This repository contains a MATLAB/Simulink model of a 6-pulse thyristor bridge. It is designed to convert 3-phase AC into a controllable DC output by adjusting the firing angle ($\alpha$).

⚡ Circuit Diagram

▶️ How to Run the Simulation

1. Open MATLAB R2021a or later.
2. Navigate to the project directory.
3. Open the Simulink model file:
4. Set the firing angle α in the Pulse Generator blocks.
5. Click Run to observe input voltage, output voltage, and load current waveforms.

🔍 Key Features:

• Circuit Topology: 6-Thyristor bridge configuration for full-wave rectification .
• Control: Uses six synchronized Pulse Generators for precise SCR triggering .
• Load: Includes a Series RL Load to study inductive filtering and current behavior .

📊Simulation Results & Analysis

The waveforms demonstrate the transition from AC to DC:

• Input Voltage: Shows the three-phase sinusoidal input with switching transients .
• Output Voltage (Yellow): Shows the 6-pulse rectified DC waveform .
• Load Current (Purple): Shows a smoothed DC current due to the inductive load .

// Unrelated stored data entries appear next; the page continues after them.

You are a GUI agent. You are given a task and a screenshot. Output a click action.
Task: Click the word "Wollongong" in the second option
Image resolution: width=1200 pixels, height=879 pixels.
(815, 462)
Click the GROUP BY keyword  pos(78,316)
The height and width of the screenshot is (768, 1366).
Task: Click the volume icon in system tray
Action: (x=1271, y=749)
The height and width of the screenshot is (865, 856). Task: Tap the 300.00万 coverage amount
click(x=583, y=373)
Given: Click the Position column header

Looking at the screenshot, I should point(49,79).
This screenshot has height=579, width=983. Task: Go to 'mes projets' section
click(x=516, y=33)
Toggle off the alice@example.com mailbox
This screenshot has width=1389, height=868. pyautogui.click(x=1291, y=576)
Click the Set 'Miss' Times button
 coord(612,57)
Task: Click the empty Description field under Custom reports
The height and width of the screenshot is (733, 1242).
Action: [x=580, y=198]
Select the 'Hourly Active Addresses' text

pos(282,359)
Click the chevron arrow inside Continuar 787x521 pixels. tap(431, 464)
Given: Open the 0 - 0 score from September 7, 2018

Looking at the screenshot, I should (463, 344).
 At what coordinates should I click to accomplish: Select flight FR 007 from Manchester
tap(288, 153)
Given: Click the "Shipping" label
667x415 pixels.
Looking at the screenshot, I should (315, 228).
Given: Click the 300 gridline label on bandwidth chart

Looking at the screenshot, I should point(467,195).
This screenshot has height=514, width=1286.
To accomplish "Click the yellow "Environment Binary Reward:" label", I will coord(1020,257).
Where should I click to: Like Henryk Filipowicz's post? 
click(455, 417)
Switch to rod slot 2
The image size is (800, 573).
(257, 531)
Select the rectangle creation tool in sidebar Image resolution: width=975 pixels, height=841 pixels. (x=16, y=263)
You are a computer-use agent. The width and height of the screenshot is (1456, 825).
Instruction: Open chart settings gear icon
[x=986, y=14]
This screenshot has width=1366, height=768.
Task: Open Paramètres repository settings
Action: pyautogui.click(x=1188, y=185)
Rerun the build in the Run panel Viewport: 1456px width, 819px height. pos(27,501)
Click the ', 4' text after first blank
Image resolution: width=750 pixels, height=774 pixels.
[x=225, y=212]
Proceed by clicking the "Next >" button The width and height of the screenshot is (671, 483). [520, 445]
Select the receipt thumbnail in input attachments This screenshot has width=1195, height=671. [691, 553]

🔁 Comparative Study: Effect of Firing Angle (α)

Firing Angle (α)	Average Output Voltage (Vdc)	Observation
30°	High	Near-continuous conduction
60°	Medium	Increased ripple
90°	Low	Reduced DC output

As the firing angle increases, the average DC output voltage decreases, validating the theoretical relationship between Vdc and α.

Key Observations

• Increasing firing angle α reduces the average DC output voltage.
• The RL load ensures smoother current due to inductive filtering.
• Output voltage ripple increases with higher firing angles.
• System demonstrates 6-pulse rectification characteristics.

Detailed Analysis

👉 Download Full Waveform Result (PDF)

Mathematical Model

The average output voltage ($V_{dc}$) is calculated as:

$$ V_{dc} = \frac{3\sqrt{3}V_m}{\pi} \cos(\alpha) $$

Future Scope

• Harmonic analysis and Total Harmonic Distortion (THD) evaluation.
• Closed-loop control using PI/PID controller.
• Hardware implementation using SCR triggering circuits.
• Comparison with uncontrolled and semi-controlled rectifiers.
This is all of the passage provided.